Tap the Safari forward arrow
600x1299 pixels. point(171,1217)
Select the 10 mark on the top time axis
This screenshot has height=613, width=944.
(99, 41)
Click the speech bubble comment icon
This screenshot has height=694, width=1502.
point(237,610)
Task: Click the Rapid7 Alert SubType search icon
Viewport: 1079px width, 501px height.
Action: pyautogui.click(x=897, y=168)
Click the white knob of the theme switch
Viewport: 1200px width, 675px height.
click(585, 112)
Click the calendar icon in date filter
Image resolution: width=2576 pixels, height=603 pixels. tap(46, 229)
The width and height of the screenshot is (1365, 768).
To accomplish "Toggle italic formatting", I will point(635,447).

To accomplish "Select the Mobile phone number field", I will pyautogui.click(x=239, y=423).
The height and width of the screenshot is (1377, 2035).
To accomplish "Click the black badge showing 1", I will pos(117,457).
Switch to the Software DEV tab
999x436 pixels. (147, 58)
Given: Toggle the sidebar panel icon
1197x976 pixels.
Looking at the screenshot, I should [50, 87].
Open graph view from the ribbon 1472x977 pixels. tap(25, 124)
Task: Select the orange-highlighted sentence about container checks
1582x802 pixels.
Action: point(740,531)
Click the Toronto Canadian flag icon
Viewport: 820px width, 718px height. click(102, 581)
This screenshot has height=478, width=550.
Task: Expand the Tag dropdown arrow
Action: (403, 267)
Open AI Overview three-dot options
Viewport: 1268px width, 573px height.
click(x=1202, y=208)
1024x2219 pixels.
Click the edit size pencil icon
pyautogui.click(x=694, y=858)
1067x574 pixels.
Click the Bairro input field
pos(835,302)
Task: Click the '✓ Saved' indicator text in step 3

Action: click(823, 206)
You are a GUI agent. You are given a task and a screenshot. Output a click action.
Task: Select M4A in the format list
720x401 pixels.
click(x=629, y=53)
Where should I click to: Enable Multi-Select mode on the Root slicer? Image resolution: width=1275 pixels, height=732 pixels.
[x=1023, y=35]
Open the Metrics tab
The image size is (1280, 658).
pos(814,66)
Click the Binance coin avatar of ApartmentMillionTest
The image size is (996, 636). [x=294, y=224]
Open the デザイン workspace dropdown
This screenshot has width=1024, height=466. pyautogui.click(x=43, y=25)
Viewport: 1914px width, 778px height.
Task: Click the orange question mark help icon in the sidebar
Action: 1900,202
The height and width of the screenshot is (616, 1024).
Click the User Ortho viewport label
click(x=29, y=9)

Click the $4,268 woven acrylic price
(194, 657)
· · ·
Assignment
Looking at the entries above, count the lines that contain "accomplish" and answer with only the number.

Response box
3